First we have to decide that this time is more than just an excuse to diet (don’t do that regardless…). And second, we have to decide to reclaim it from the toxic Christianity that has overtaken the truth and beauty of what Christ actually intended.

It’s no accident that lent takes place during this time when we’re all feeling the weight of winter and a deep desire to awaken to more light and warmth. (And my god… as I re-read that sentence… all we’ve been through and all that is currently happening… it surely takes on even more meaning than I even first intended.)

In the Northern Hemisphere, the body of Earth herself is awakening over the next 40 days. By the time we get to the end of lent, most of us will be seeing a profusion of (or the start of a profusion of) tulips, daffodils, green buds, returning birds, pea shoots, thawed bodies of water, warmth in the air, sun that penetrates to bone.

Are we not meant to go through the same process?

Alas, lent ends in a death, you protest, so how can it be included in this more pagan view of rebirthing/awakening things?
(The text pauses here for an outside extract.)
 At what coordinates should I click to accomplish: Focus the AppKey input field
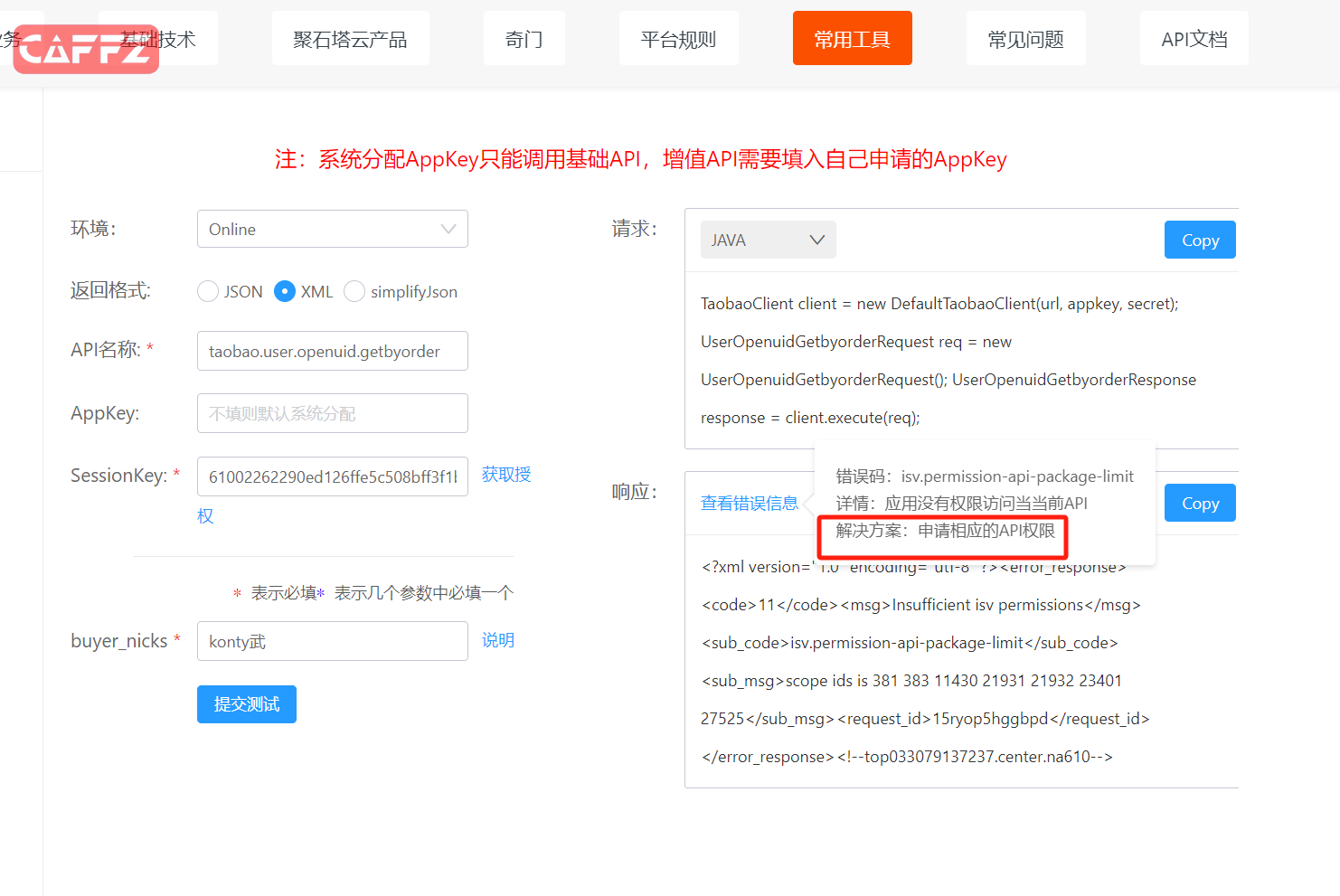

Regardless of resurrection (or instantaneous reincarnation, as I like to think of it), that death was meant to remove the final veil of fear so that we might live in these bodies “free of all anxiety.”

This time of year is meant for us to shed all the darkness of winter, but more than that, it’s meant to take us through processes that help us to shed the idea of body as burden.

Perhaps we can take on a different sort of lenten journey in which we awaken the body to the light and warmth of our own love for ourselves and thus deepen our capacity to love “other.”

I challenge you — during this very serious time of the year and this very serious time of all of our lives — to be less serious and more joyful.

For lent, I am consciously working on “giving up” my existential despair as a default coping and protection mechanism.

I am consciously working on “giving up” disbelief in the wonder and beauty and magic of life.

I am consciously working on embodying the joy of Peony the Cat.

Would you like to join me?

To start, I will be spending more time cataloging things that bring me joy.

Cataloging can look like written lists but also photos. #DailyJoy

I’ll be paying extra attention to noticing every bit of earth awakening right around me.

I’ll also be spending more time moving in ways that bring me a deep sense of connection to the joy well that already exists within me but that I tend to disregard when things are going badly in the outside world.